Die Frankfurter Behörden hatten das Konzert zunächst verboten und behauptet, Waters habe "wiederholt zu einem kulturellen Boykott Israels aufgerufen" und dessen Politik mit dem Apartheid-Regime in Südafrika verglichen. Ihm wurde "anhaltendes antiisraelisches Verhalten" vorgeworfen sowie der Versuch, andere Künstler unter Druck zu setzen, in Israel nicht aufzutreten. Die Stadt argumentierte zudem, seine Äußerungen könnten Hass schüren oder historische Gräueltaten verharmlosen.

Waters reagierte mit einer einstweiligen Verfügung und bestritt, dass seine Kritik an der Politik der israelischen Regierung antisemitisch sei.
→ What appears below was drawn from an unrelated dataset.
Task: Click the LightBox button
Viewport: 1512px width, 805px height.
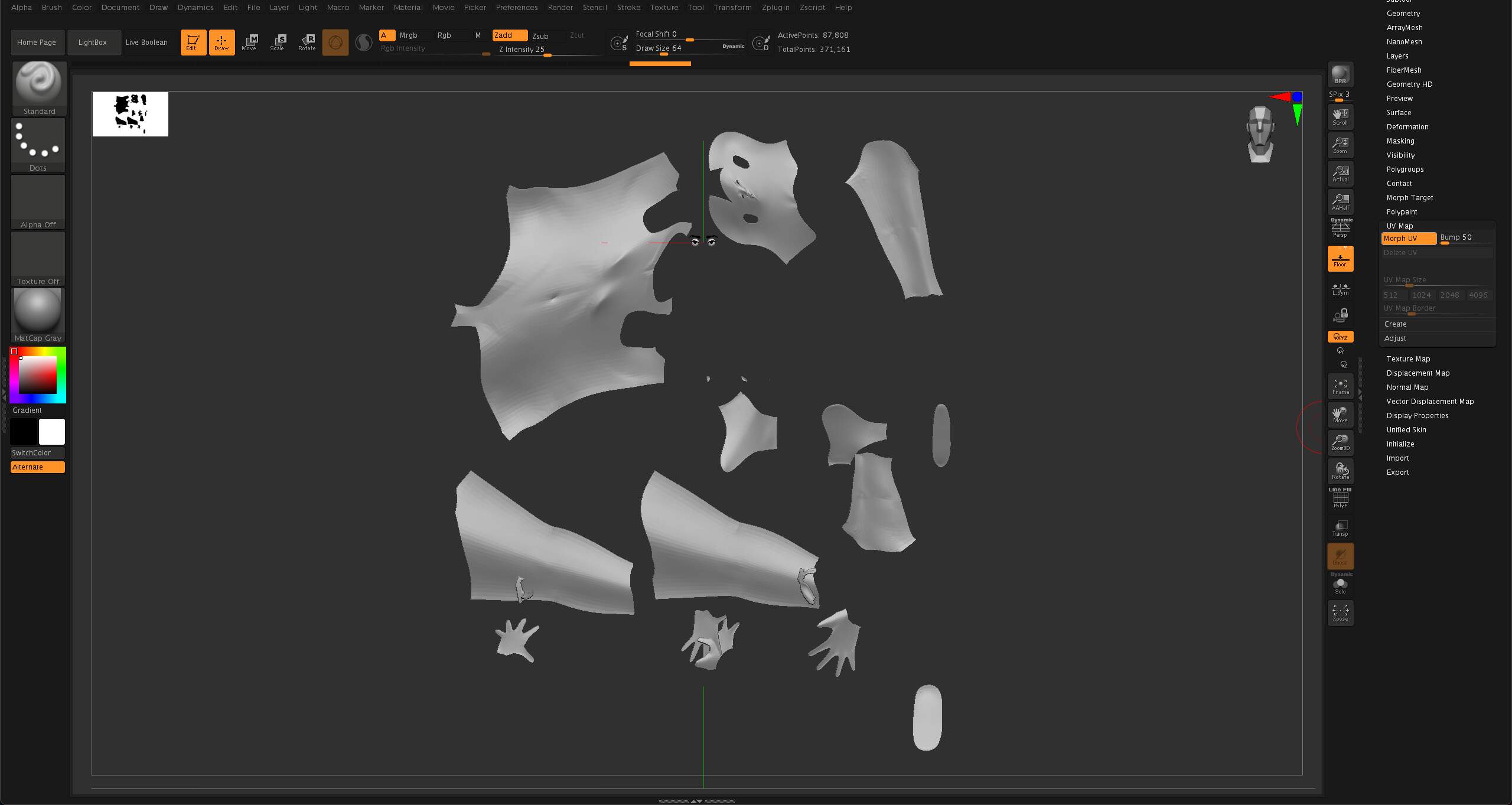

Das Frankfurter Gericht gab ihm schließlich recht und urteilte, sein Auftritt verherrliche keine nationalsozialistische Ideologie und relativiere deren Verbrechen nicht. Die Entscheidung reiht sich ein in eine Serie gescheiterter Versuche deutscher Behörden, pro-palästinensische Meinungsäußerungen zu unterdrücken – etwa durch abgesagte Filmfestivals, gestrichene Fördergelder für Aktivistengruppen oder Polizeieinsätze gegen Demonstrationen.

Vor dem Urteil hatte die Unterstützung für Waters zugenommen. Über 35.000 Menschen und Dutzende Kulturschaffende unterzeichneten eine Petition für die Aufhebung des Verbots. Kritiker werfen deutschen Behörden vor, gut dokumentierte Berichte über Apartheid-Bedingungen in Palästina zu ignorieren – wie sie etwa von Amnesty International, Human Rights Watch und der israelischen Menschenrechtsorganisation B'Tselem beschrieben werden. Gleichzeitig sehen sich pro-israelische Veranstaltungen in Deutschland seltener mit Einschränkungen konfrontiert, was Fragen nach einer ungleichen Behandlung im Rahmen des Grundrechts auf Meinungsfreiheit aufwirft.

Die gerichtliche Entscheidung ermöglicht Waters' Konzert in Frankfurt wie geplant. Sie unterstreicht zudem die juristischen Hürden, auf die deutsche Behörden bei ihren Bemühungen stoßen, Israel-Kritik einzuschränken. Für Aktivisten und Künstler könnte das Urteil ein vorübergehender Erfolg im anhaltenden Kampf um freie Meinungsäußerung und politischen Widerspruch sein.